Son dönemde, basketbol kamuoyunu en çok meşgul eden konu, A Milli Basketbol Takımımızın devşirme oyun kurucusu oldu. Anadolu Efes'le geçen sezondan bu yana ekstra işler yapan Shane Larkin'in, ay yıldızlılar ile anılması birçok çevreyi heyecanlandırdı.

Bu gelişmenin heyecan kaynağı ise, Ergin Ataman Efes'i adım adım Avrupa'nın zirvesine taşırken ABD'li yıldızın bu yükselişte ortaya koyduğu karakter oldu...
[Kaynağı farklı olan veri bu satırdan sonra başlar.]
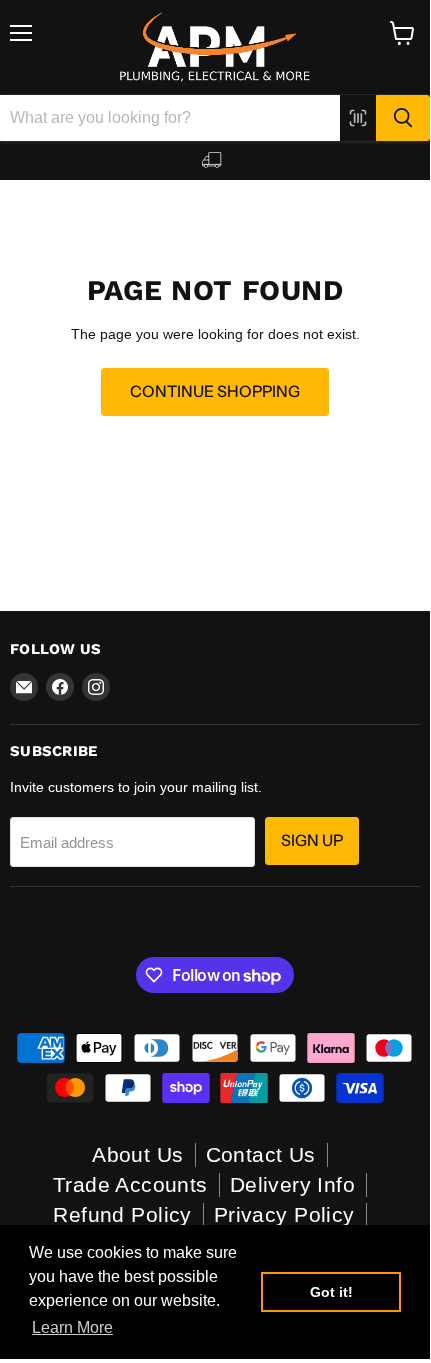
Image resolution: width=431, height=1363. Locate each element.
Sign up (312, 840)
Bu güne kadar oyun kurucu pozisyonunda devşirme olarak Wilbekin ve Ali Muhammed'in forma giydiği ay yıldızlılar, bu ikiliden çok da ekstra bir katkı almadı. Bu ikili arasında son olarak Çin'deki Dünya Kupası'nda gösterdiği performansla vasatı aşamayan Scottie Willbekin için ayrı bir parantez açalım...

Pozisyonu itibarıyla 1.88'lik boyuyla uzun ve yapılı bir oyuncu olan Willbekin atletik özellikleri ve her zaman rekabete hazır olmasıyla öne çıkıyor. Scottie Willbekin, hızlı düşünen ve tempoyu ne zaman arttırıp, düşüreceğini de bilen yapısıyla tanınırken Darüşşafaka'da güzel işlere imza attı. Ama beklentilerin aksine, milli takımda bir türlü o farkı yaratmayı başaramadı. Özellikle Çin'deki performansıyla sınıfta kaldı.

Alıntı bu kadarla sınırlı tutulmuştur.